Today, they are visiting Ghetto Classics, a project which uses music education to get kids off the streets, and away from a life in the slums. Fatou and Roberto listen as strings, woodwind, percussion, and brass sections are woven together to create uplifting, hopeful melodies.
It’s not long before Roberto is sitting at the piano, and Fatoumata, standing tall in the crowd, looking regal in a red and white Maasai headwrap, is encouraging everyone to take part. “You can sing, right? I will give some lyrics, and while they play we are going to sing all together.” The result is a rousing, upbeat jam session.
We are supposed to continue our interview in the car, on our way back, but Fatoumata wants to know more about Nairobi after what she has seen. “I thought Kenya was rich, from the places I saw the last few days. I’m happy we came here.”

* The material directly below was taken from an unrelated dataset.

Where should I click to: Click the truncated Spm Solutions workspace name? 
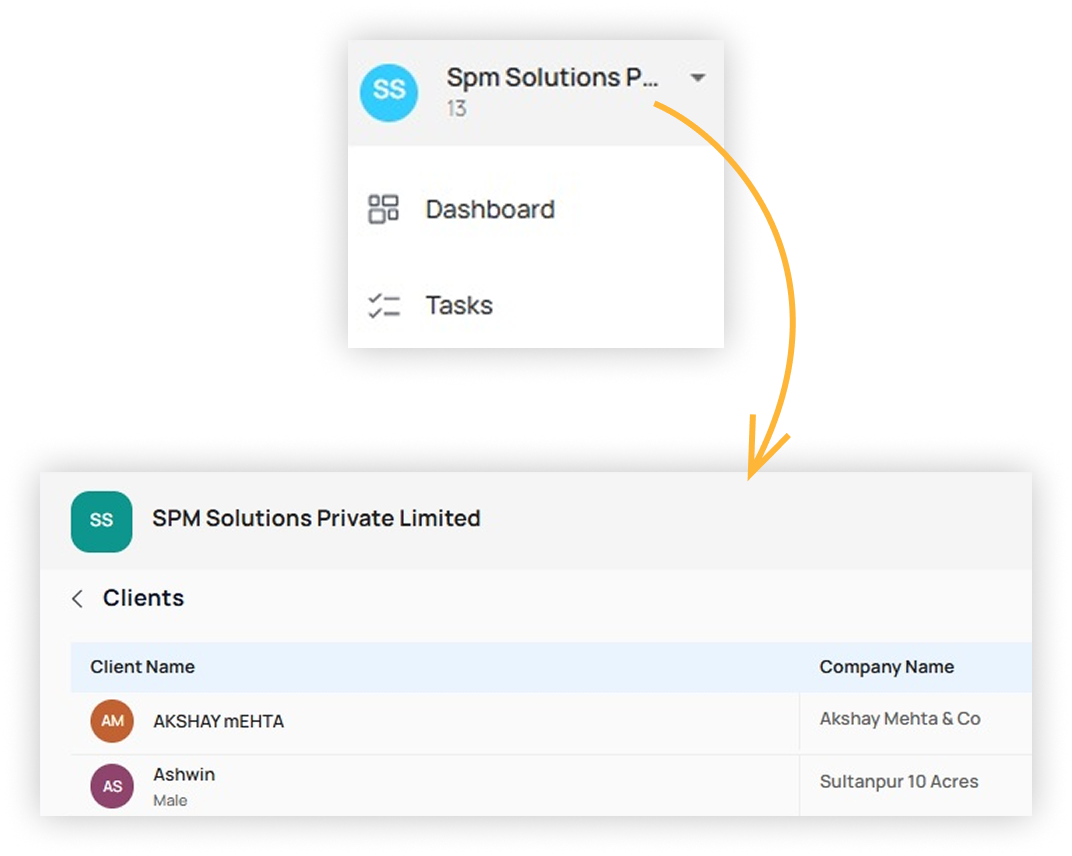pos(552,78)
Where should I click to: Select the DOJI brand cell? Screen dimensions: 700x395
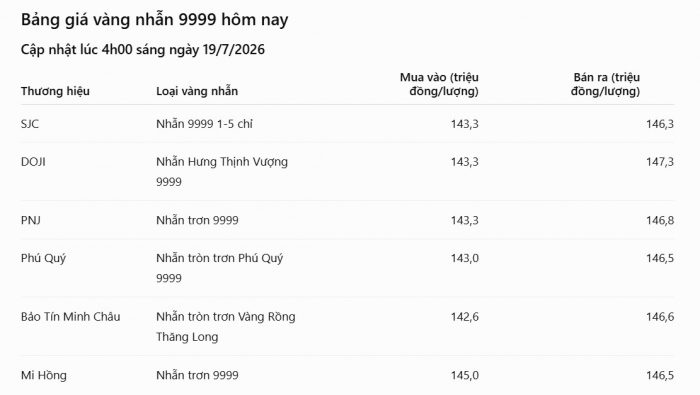pyautogui.click(x=33, y=162)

So I tell her about the different sides of this city, from $10 cocktails on rooftop bars, to the sprawling, chaotic yet brimming with brilliance urban slums, to the vibrant music and fashion scenes, and the street kids sniffing glue. She shakes her head: “it is not like this in Mali. Mali is less developed, but more equal”.

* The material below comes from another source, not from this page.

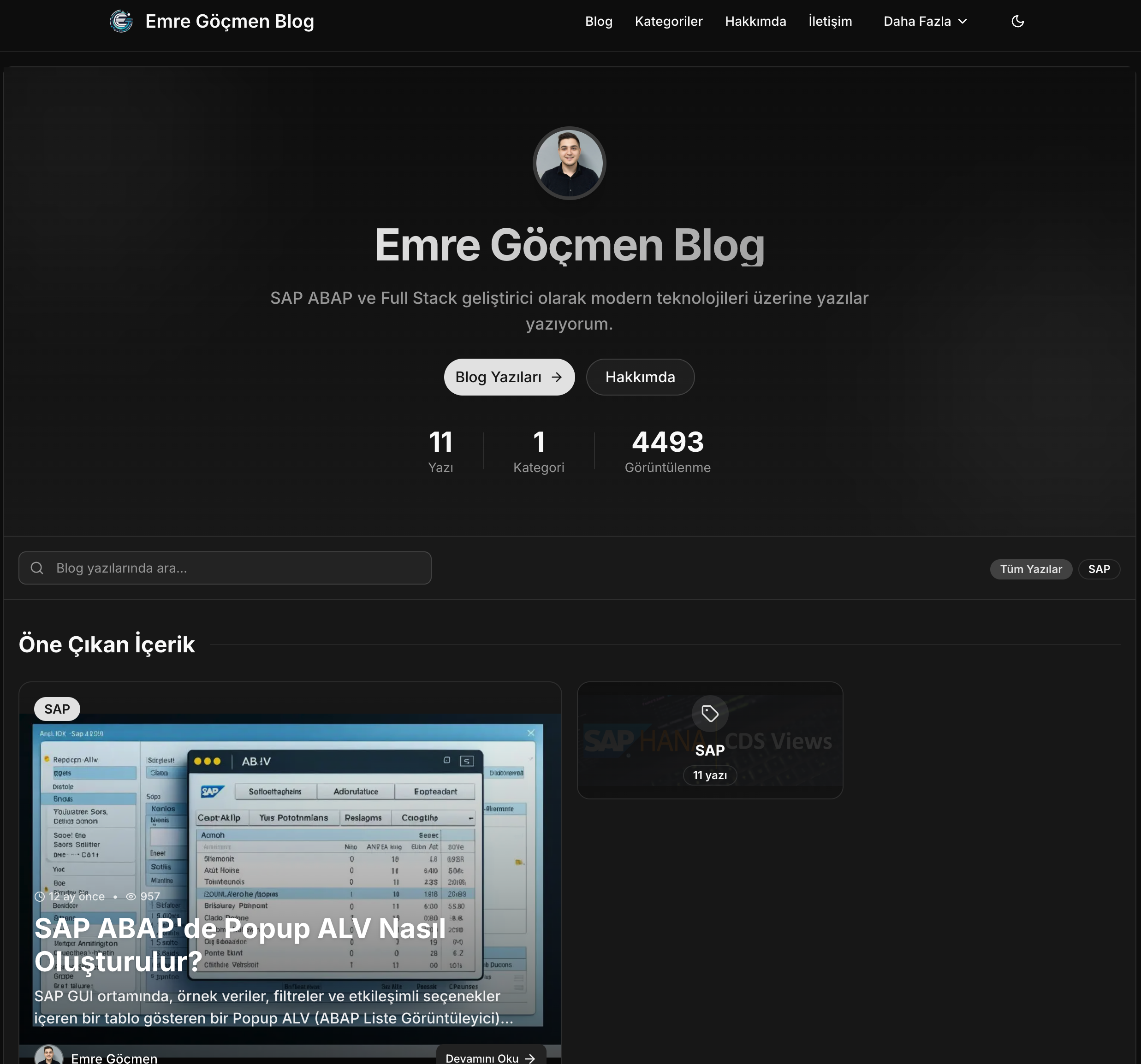Screen dimensions: 1141x1064
Task: Toggle dark mode moon icon
Action: coord(1017,21)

Fatoumata was born in Ivory Coast to Malian parents. Her refusal to go to school prompted her parents to send her back to Mali as a child, which she escaped to go to France at the age of 20 after her family tried to put a stop to her budding acting career. Since then, she’s become a globally-successful musician, and has continued to act.
It’s as an actress that I first set eyes on her, in Abderrahmane Sissako's haunting Oscar-nominated film Timbuktu. In the film, she plays a woman who’s publicly lashed for daring to defy the jihadist’s ban on music.
As the punishment is administered, she emits a wail which is at once terrible yet defiant, a cry of resistance and hope for her country. ‘No matter what, Timbuktu will remain,’ go the lyrics of "Timbuktu Fasso," a song from the film’s award-winning soundtrack.
In real life, too, Fatoumata sings about restoring peace to her beloved country. In her song “Mali-Ko” she brings together 40 of musicians from around the country to call for peace and unification.
Conflict is only one of the issues which she touches upon in her music, and themes like women’s rights and equality are a common thread in her songs. “In a place like Mali, where many people still cannot get an education, it’s important for musicians to talk about these kinds of issues,” she says.
Her songs, mostly sung in her native language, Bambara, are quietly hypnotic. It’s not necessary to understand the language to know that they carry a powerful message.
“Most musicians use their music as a tool to spread a message. Some sing about children, while others talk about arranged marriage or domestic violence; I think in Mali we are doing a really good job, as musicians, to change the way things are” says Fatoumata.
Music is more entwined with everyday life in Mali than perhaps anywhere else in the world. Through music, history and identity are handed down from generation to generation, love is declared and admonishments dished out. But because of the poetic and respectful tone of Bambara, the message of songs is sometimes shrouded in layers of lyrical riddles.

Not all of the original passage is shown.